◆ **Problem to solve**
Everything from the line containing "Task: Expand the Tipo Impresora dropdown" through the line containing "Switch to the 线性插值" in the listing below should be copied exactly, and nothing more.

[[ Given records open ]]

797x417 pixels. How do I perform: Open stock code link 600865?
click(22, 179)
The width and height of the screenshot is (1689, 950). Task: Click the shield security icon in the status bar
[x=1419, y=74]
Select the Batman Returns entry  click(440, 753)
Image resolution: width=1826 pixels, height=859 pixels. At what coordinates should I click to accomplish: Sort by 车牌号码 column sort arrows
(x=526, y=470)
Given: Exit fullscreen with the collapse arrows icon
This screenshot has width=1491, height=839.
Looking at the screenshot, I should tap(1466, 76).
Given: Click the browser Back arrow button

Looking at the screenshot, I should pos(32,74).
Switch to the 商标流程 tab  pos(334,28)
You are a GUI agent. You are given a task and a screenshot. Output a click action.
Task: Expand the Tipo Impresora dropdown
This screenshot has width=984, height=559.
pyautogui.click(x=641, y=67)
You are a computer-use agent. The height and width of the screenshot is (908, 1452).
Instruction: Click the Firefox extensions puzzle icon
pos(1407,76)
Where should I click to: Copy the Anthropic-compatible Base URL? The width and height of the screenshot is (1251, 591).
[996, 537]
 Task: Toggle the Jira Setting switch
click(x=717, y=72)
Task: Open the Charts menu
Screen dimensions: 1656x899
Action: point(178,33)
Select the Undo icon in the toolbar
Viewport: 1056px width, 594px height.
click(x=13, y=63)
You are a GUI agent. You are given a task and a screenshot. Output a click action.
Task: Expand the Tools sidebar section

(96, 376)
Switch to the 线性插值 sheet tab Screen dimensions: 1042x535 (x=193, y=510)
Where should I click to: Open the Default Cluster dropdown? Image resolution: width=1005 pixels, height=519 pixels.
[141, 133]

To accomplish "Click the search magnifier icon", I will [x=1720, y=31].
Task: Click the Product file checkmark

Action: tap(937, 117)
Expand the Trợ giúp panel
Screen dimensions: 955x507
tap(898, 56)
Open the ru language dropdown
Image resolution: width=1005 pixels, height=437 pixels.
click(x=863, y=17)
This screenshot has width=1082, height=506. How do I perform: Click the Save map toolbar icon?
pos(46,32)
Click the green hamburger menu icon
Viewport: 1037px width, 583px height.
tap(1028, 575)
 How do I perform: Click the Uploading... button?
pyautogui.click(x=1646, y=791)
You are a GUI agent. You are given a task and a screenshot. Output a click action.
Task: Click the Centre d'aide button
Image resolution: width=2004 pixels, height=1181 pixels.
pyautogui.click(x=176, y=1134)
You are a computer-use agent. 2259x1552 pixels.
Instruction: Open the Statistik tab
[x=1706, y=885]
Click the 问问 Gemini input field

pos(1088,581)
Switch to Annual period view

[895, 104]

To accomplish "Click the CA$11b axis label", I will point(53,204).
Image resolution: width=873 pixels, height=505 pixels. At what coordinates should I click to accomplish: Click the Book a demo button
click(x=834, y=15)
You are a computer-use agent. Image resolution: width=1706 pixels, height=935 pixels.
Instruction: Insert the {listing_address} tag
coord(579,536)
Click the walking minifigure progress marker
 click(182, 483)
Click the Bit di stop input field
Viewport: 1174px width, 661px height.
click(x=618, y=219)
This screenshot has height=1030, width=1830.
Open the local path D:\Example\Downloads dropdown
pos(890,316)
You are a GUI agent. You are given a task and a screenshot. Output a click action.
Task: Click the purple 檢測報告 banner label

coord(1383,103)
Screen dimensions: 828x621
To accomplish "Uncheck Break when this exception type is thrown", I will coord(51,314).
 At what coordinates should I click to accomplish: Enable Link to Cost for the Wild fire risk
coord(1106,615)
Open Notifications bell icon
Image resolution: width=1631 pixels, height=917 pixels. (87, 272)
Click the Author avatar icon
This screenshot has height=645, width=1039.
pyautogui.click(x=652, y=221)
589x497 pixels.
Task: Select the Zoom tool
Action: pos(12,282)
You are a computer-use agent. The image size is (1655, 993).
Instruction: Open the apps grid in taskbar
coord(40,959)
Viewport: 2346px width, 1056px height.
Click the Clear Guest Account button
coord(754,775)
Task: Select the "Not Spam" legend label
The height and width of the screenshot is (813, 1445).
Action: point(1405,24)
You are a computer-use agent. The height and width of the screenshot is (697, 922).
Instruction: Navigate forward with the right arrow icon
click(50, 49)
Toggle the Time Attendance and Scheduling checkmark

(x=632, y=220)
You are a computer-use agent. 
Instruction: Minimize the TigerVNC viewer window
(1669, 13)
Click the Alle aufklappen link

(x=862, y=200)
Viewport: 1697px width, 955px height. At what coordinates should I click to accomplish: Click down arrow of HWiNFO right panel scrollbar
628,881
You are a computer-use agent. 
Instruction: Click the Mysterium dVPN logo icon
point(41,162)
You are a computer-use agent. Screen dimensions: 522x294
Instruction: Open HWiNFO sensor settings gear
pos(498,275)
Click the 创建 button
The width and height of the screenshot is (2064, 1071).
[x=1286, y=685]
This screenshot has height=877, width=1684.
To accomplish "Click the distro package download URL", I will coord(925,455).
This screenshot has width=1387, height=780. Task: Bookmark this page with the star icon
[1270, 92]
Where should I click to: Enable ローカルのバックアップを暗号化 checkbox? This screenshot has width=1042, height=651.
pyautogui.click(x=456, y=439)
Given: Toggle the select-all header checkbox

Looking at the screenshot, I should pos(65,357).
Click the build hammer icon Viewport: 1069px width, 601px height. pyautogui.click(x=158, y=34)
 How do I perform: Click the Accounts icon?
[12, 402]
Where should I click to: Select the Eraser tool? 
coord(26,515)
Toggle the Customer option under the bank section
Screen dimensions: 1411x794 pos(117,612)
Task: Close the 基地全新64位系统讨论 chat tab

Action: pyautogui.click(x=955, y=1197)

[[ Given records closed ]]

◆ **Answer to the problem**
Task: Expand the Tipo Impresora dropdown
This screenshot has width=984, height=559.
pyautogui.click(x=641, y=67)
You are a computer-use agent. The height and width of the screenshot is (908, 1452).
Instruction: Click the Firefox extensions puzzle icon
pos(1407,76)
Where should I click to: Copy the Anthropic-compatible Base URL? The width and height of the screenshot is (1251, 591).
[996, 537]
 Task: Toggle the Jira Setting switch
click(x=717, y=72)
Task: Open the Charts menu
Screen dimensions: 1656x899
Action: point(178,33)
Select the Undo icon in the toolbar
Viewport: 1056px width, 594px height.
click(x=13, y=63)
You are a GUI agent. You are given a task and a screenshot. Output a click action.
Task: Expand the Tools sidebar section

(96, 376)
Switch to the 线性插值 sheet tab Screen dimensions: 1042x535 (x=193, y=510)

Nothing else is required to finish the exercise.